Chase Bullock

No. 55
- Position: Linebacker

Personal information
- Born: February 13, 1986 (age 40) Durham, North Carolina, U.S.
- Listed height: 6 ft 3 in (1.91 m)
- Listed weight: 234 lb (106 kg)

Career information
- College: Maryland
- NFL draft: 2009: undrafted

Career history
- Arizona Cardinals (2009)*; New York Sentinels (2009); BC Lions (2010);
- * Offseason and/or practice squad member only

= Chase Bullock =

American gridiron football player (born 1986)
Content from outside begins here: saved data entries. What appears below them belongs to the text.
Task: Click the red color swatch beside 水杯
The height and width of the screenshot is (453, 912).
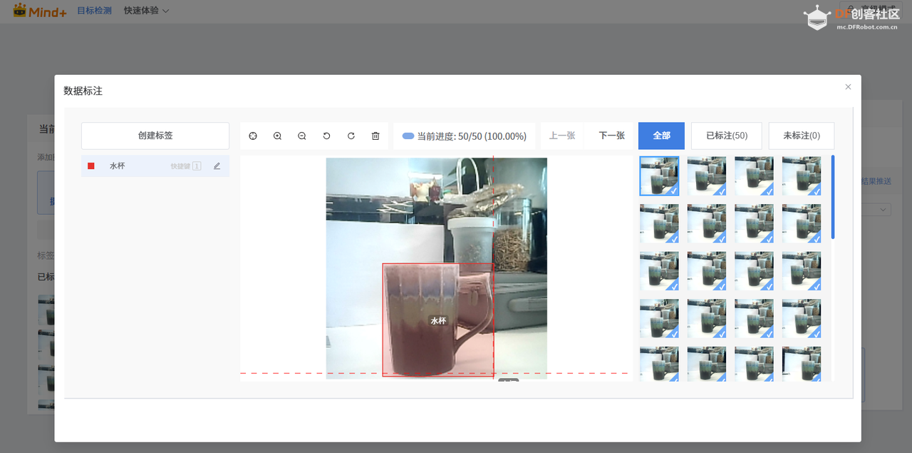Action: pyautogui.click(x=91, y=166)
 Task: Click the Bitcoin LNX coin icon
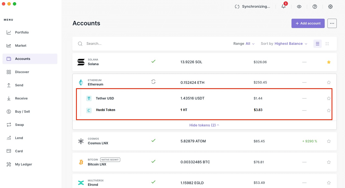(81, 162)
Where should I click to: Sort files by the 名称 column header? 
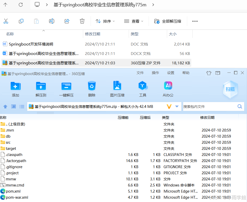click(10, 34)
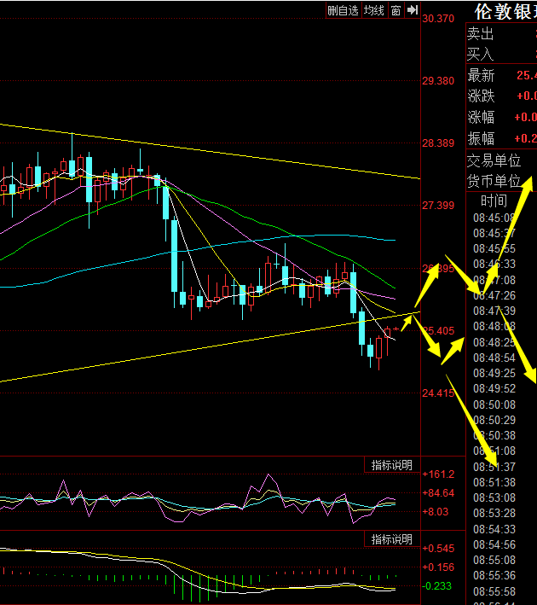Screen dimensions: 537x605
Task: Click the 24.415 price axis label
Action: 439,393
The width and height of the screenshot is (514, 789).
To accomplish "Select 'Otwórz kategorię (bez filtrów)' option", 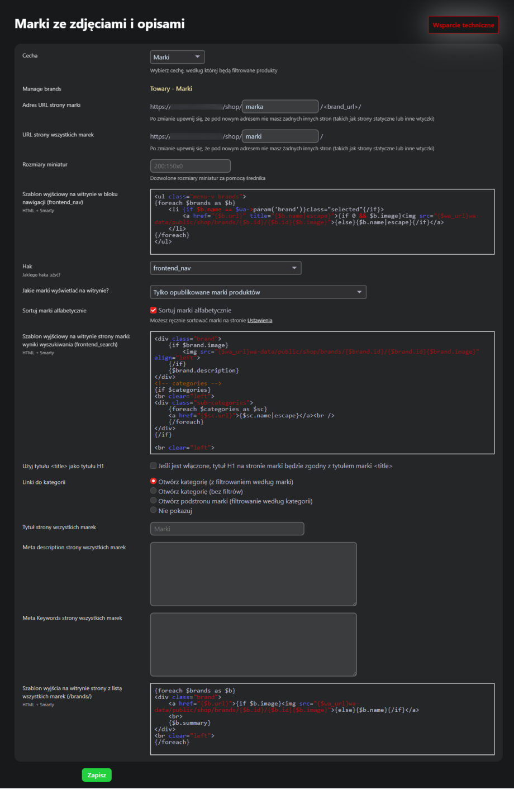I will pos(154,491).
Chase Bullock (born February 13, 1986) is an American former football linebacker. He was signed as an undrafted free agent by the Arizona Cardinals in 2009. He played college football at Maryland.

==Early life==
Bullock was born in Durham, North Carolina to parents Sharon Bullock and Fitzgerald Terry. He attended Northern High School where he was a three-year starter in football and also played basketball and ran track. In his final two years, he recorded 277 tackles, with 150 as a senior. After his final season, he was named as an All-Piedmont Conference, all-area, SuperPrep Mid-Atlantic all-region, and PrepStar all-region player. He was recruited by Clemson, Maryland, NC State, South Carolina, and Virginia.

==College career==
Bullock chose to attend the University of Maryland, where he majored in criminology and criminal justice. He sat out 2004 as a redshirt. The following season, he played in one game where he recorded four assisted tackles against Temple. In 2006, he played in six games as a back-up linebacker and in a special teams role, recording six tackles. In 2007, Bullock saw action in eight games at "Mike" linebacker behind Dave Philistin, but was plagued by ankle injuries. He saw action in all 13 games of the 2008 season and started one game as a "Will" linebacker. Against NC State, he recorded a career single-game high with eleven tackles after he replaced an injured Philistin.

==Professional career==

===Arizona Cardinals===
Bullock signed as an undrafted free agent with the Arizona Cardinals on April 27, 2009. He was waived on September 4, 2009.

===New York Sentinels===
Bullock signed with the New York Sentinels of the United Football League in 2009.

===BC Lions===
In August 2010, the BC Lions of the Canadian Football League signed Bullock.